(Input data)
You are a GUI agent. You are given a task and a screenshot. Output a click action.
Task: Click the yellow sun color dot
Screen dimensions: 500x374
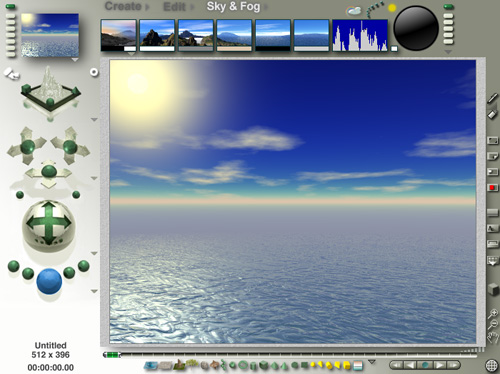(x=392, y=8)
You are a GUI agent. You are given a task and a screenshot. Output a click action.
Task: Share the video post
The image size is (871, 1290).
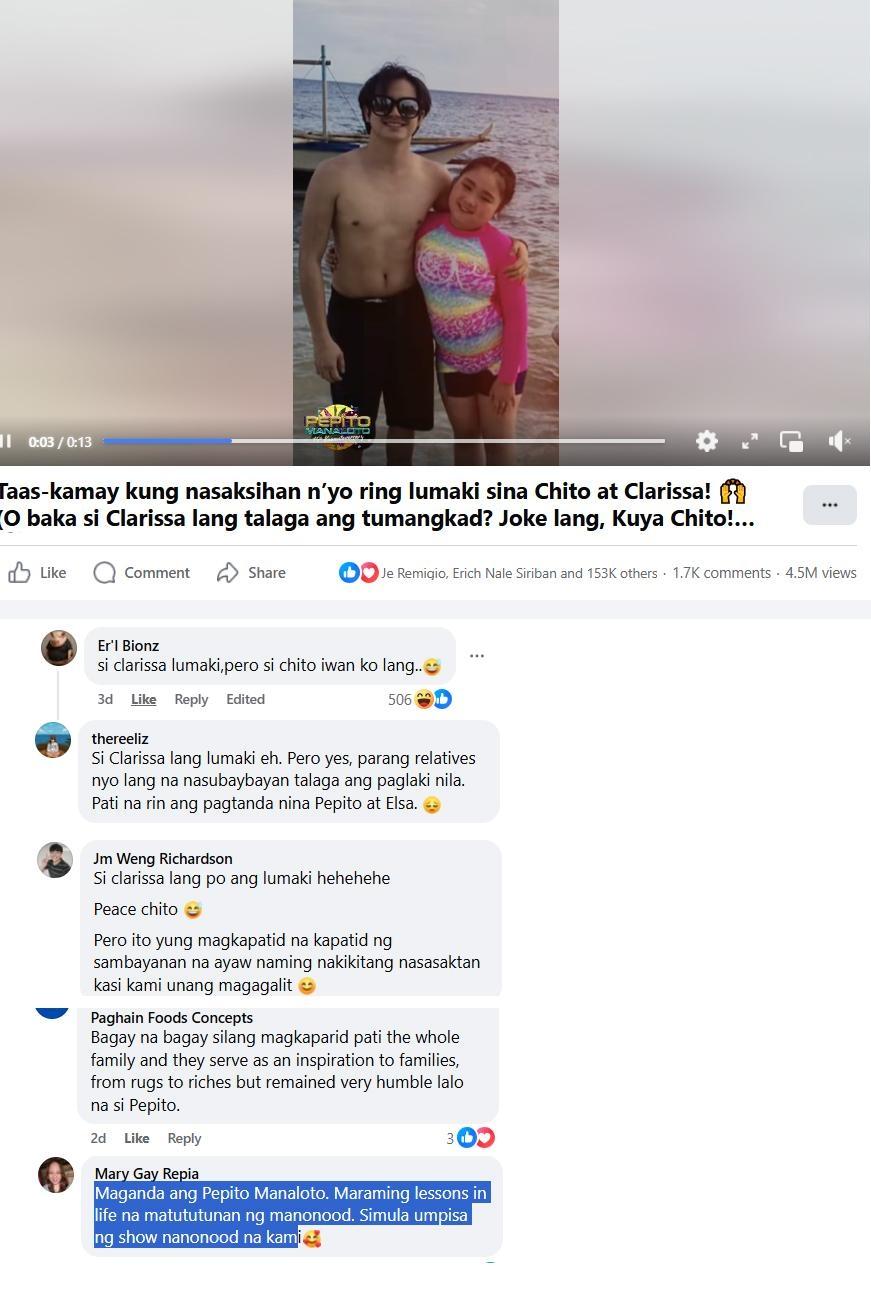(252, 572)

(What is needed) After locating the line that contains "Screen dimensions: 500x374", output it and all later lines through the end of the material exactly, leaving out pictures.

(Answer area)
Screen dimensions: 500x374
(x=392, y=8)
You are a GUI agent. You are given a task and a screenshot. Output a click action.
Task: Share the video post
The image size is (871, 1290).
(252, 572)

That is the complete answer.